Насколько мне известно, влияние Мухтара Ауэзова на вашу жизнь очень большое. Он даже определил выбор вами профессии…


Пожалуй, начну с того, что по желанию Мухтара Омархановича я пошел вначале в казахскую школу, а закончил уже русскую. Учился я неплохо. По-моему, только две четверки были в аттестате. И выбор у меня был: химфак или физмат. Но, как я уже говорил, наступила оттепель, многие политические ценности пересматривались, и это очень благодатно действовало на подростков. К тому же в детстве, в том числе и под влиянием моего старшего брата по матери Азата Сулеева, я много читал. Позже я с удивлением обнаружил свои «нетипичные интересы». В прочитанном, поскольку отдавал предпочтение дальневосточной, китайской и японской литературе, уже тогда, до поступления на отделение синологии Московского университета, я прочитал «Речные заводи» китайский средневековый роман.


А в смысле гуманитарного выбора Мухтар Омарханович меня очень поддержал, сказав, правда, что стать гуманитарием очень просто, а вот стать настоящим гуманитарием крайне сложно. В моей памяти как-то осталось его объяснение для меня, подростка. Плаваешь в прибрежных водах на небольшой глубине это быть гуманитарием, а если уйти в штормовые океанические глубины, на просторы это только настоящему гуманитарию и по силам.

- Исходные данные -
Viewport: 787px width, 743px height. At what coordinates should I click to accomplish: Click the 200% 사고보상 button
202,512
...
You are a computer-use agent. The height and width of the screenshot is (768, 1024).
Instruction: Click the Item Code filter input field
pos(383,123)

- Описание задания -
Перепишите дословно фрагмент интервью между словами «Пожалуй, начну с» и «китайский средневековый роман.», включая оба этих места.

- Решение задачи -
Пожалуй, начну с того, что по желанию Мухтара Омархановича я пошел вначале в казахскую школу, а закончил уже русскую. Учился я неплохо. По-моему, только две четверки были в аттестате. И выбор у меня был: химфак или физмат. Но, как я уже говорил, наступила оттепель, многие политические ценности пересматривались, и это очень благодатно действовало на подростков. К тому же в детстве, в том числе и под влиянием моего старшего брата по матери Азата Сулеева, я много читал. Позже я с удивлением обнаружил свои «нетипичные интересы». В прочитанном, поскольку отдавал предпочтение дальневосточной, китайской и японской литературе, уже тогда, до поступления на отделение синологии Московского университета, я прочитал «Речные заводи» китайский средневековый роман.